Можно утверждать, что к 1750 году сам по себе рост торговли улучшил
экономическое благосостояние как в силу роста специализации, так и благодаря
специфике самого обмена, приносящего выгоду обеим сторонам. Одновременно имело
место совершенствование методов сельскохозяйственного и ремесленного
производства. В Англии, Франции и в Нидерландах переход от поместной
организации сельскохозяйственного производства к индивидуальным крестьянским
хозяйствам улучшил снабжение продуктами питания. Капитализм создал новое
общество, привив к деревенскому миру мир городской, и этот процесс шел полным
ходом задолго до промышленной революции. К середине XVIII века фабричная
система производства была еще в будущем, но по большинству критериев Европа за
века торгового капитализма развила полнокровную систему хозяйства, которая и
была преемницей феодализма. Усовершенствование аграрных приемов создало класс
безземельных сельских работников, которые не только были пригодны для
альтернативных видов занятости, но и нуждались в них. Наконец, в своем
стремлении к богатству Запад уже превзошел или сравнялся со всеми современными
ему или предшествовавшими обществами.
4. Эволюция институтов, благоприятных для коммерции
Начиная с XV века, в европейской торговле господствовали частные торговцы,
которых связывали с национальными властями сложные и переменчивые отношения.

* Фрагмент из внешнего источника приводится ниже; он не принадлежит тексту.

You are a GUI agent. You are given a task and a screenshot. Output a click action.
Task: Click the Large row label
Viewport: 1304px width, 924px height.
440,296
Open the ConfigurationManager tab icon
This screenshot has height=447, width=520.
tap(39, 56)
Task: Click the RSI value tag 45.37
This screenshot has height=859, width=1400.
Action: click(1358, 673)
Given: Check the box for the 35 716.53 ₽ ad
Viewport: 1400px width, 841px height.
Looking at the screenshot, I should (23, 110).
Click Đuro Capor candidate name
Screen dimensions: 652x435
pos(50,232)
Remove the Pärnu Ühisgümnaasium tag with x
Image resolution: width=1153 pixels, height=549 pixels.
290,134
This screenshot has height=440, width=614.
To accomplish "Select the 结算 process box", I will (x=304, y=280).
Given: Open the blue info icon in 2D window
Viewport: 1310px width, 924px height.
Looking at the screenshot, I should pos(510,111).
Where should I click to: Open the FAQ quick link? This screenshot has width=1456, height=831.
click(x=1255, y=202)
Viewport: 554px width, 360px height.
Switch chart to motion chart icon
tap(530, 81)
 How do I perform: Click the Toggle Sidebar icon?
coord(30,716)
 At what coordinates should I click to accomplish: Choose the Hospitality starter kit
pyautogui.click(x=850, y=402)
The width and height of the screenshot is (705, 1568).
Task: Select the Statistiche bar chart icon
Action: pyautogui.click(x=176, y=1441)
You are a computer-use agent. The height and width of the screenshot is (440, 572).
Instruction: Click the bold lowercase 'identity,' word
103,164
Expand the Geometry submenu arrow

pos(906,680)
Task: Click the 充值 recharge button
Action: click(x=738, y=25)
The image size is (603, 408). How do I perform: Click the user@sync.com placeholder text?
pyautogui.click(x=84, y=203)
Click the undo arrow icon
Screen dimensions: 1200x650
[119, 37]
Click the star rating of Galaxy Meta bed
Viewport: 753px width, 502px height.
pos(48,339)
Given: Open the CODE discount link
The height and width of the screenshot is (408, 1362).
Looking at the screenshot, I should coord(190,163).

Для расширения торговли нужно было нечто большее, чем просто отказ от
средневековой борьбы с торговлей по договорным ценам. Средневековое общество
было не очень хорошо приспособлено даже к важнейшим видам межрегиональной
торговли, и для ее расширения в XV и XVI веках потребовалось изобрести или
освоить новые институциональные механизмы, которые бы вытеснили или дополнили
старые средневековые институты.
Некоторые институциональные инновации служили сокращению торгового риска, как
политического, так и коммерческого. В числе таковых были: правовая система,
рассчитанная на принятие недискреционных, а значит, предсказуемых решений;
переводные векселя, облегчавшие перевод денег и предоставление кредита,
необходимого для коммерческих сделок; рост страхового рынка; замена
произвольных конфискаций систематическим налогообложением -- и каждая из этих
инноваций была тесно связана с развитием институтов частной собственности.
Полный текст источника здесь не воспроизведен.